:: Rows
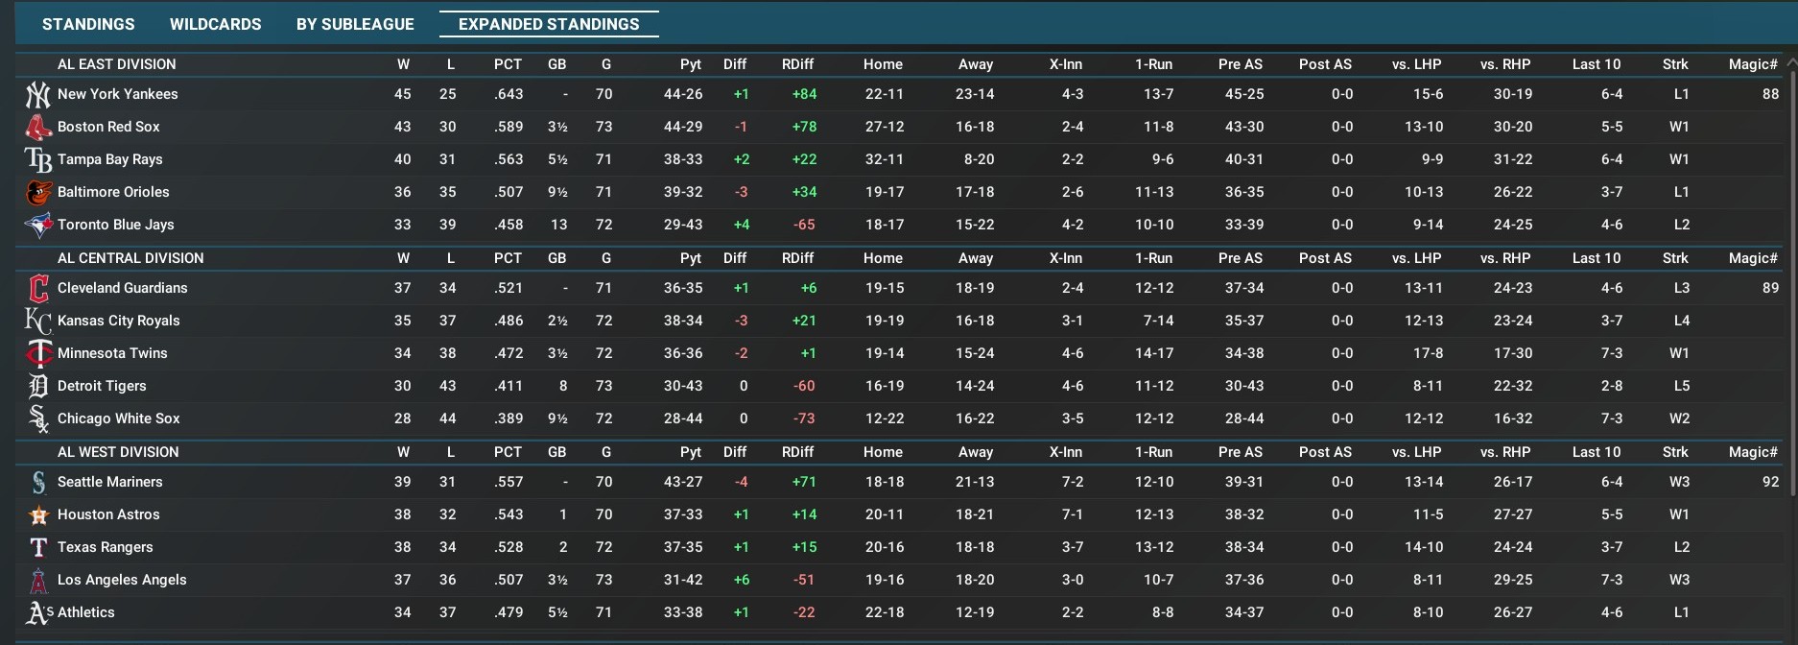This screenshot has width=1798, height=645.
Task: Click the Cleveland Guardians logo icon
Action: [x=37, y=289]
::::
:: Rows
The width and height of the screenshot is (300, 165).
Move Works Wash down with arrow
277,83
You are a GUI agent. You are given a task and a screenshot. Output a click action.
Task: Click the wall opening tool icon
::::
**Problem statement**. Return the lines from the one containing "This screenshot has width=1798, height=645." to the one containing "Action: [x=37, y=289]", both included, as they appear in the records, leaving out the pictures.

**In response**.
This screenshot has width=1798, height=645.
Task: Click the Cleveland Guardians logo icon
Action: [x=37, y=289]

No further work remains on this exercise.